SOURCE MATERIAL -
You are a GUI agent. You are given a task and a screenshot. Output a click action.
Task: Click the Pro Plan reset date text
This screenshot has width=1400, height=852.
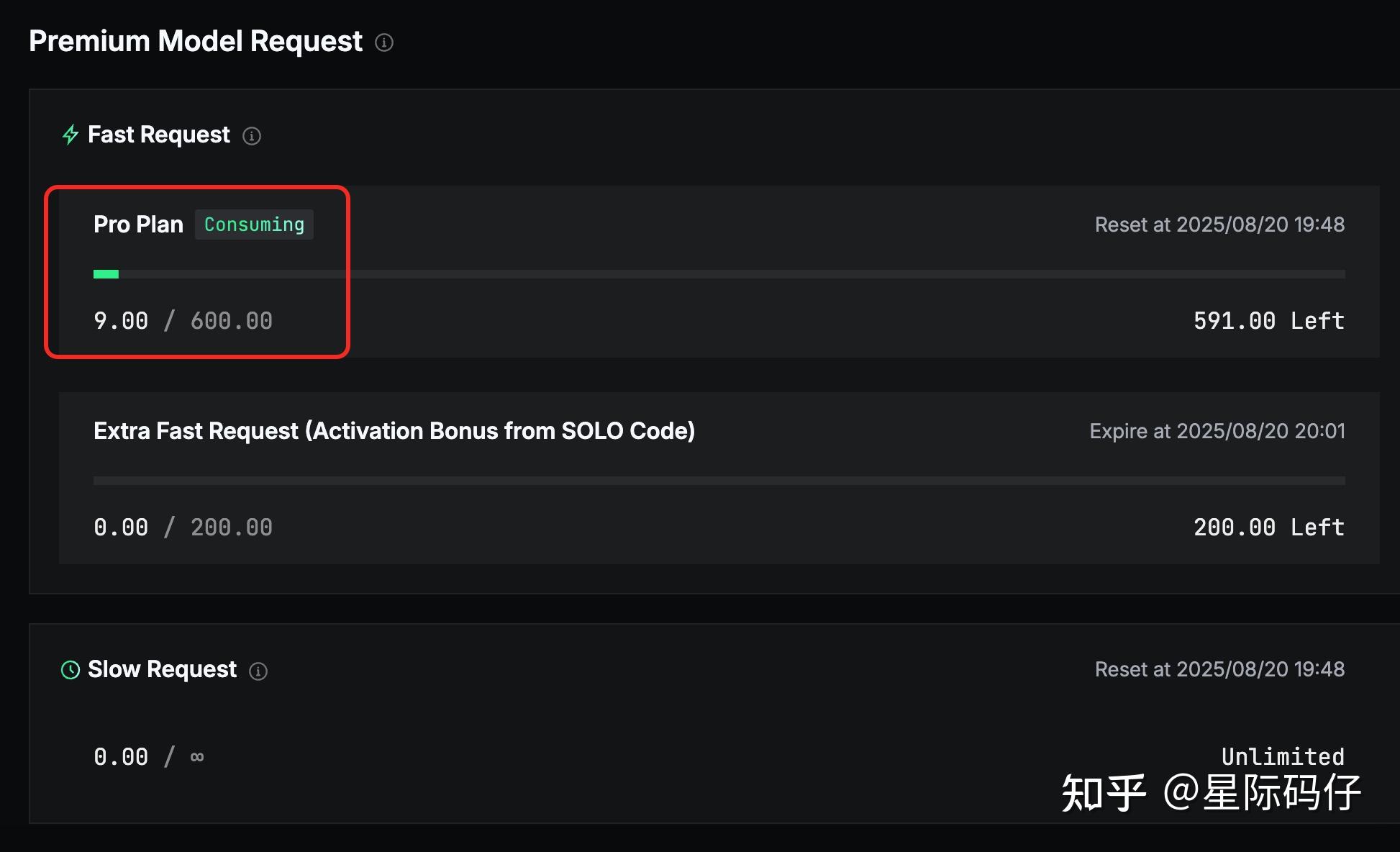point(1219,225)
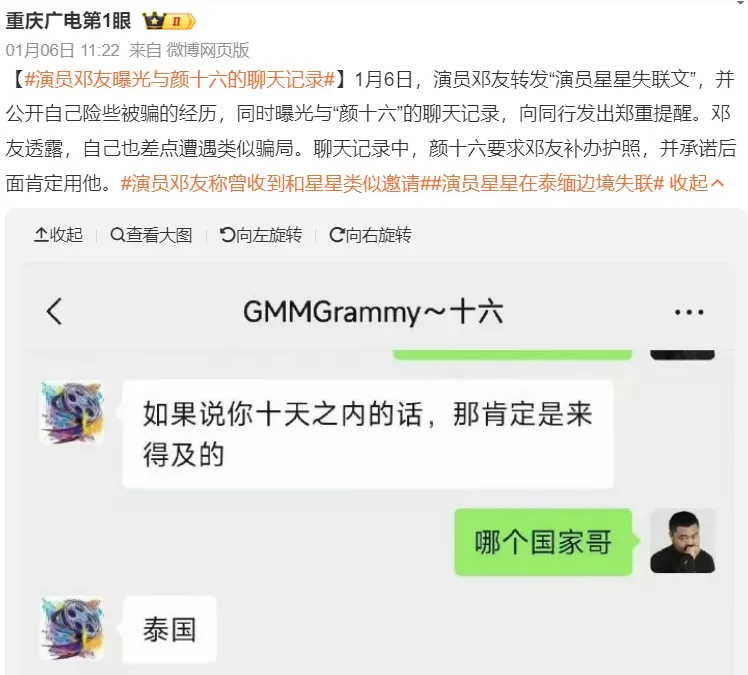Image resolution: width=748 pixels, height=675 pixels.
Task: Click the magnifier icon for 查看大图
Action: click(x=117, y=235)
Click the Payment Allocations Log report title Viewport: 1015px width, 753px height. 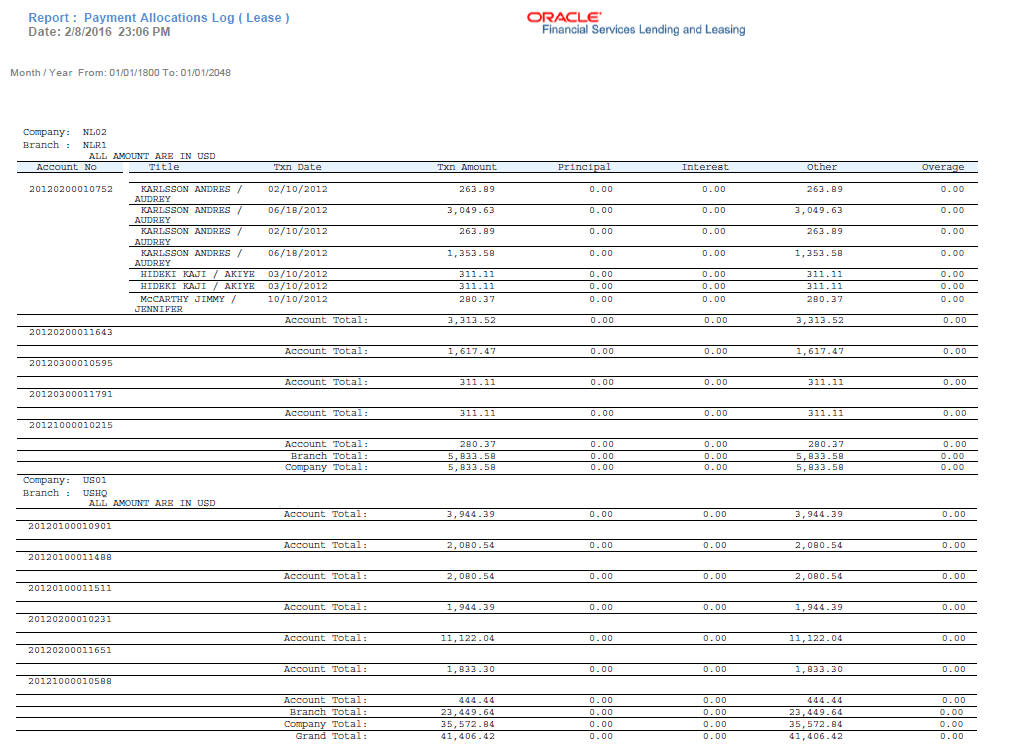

TASK DESCRIPTION - Rewrite all of the rows above, replacing "screenshot" with "screen capture" and keeping everything else the same. Leave the pictures out of your answer.

WRITTEN SOLUTION -
You are a GUI agent. You are given a task and a screen capture. Output a click action.
Task: Click the Pro Plan reset date text
This screen capture has width=1400, height=852.
point(1219,225)
Image resolution: width=748 pixels, height=675 pixels.
Task: Click the magnifier icon for 查看大图
Action: click(x=117, y=235)
Click the Payment Allocations Log report title Viewport: 1015px width, 753px height. 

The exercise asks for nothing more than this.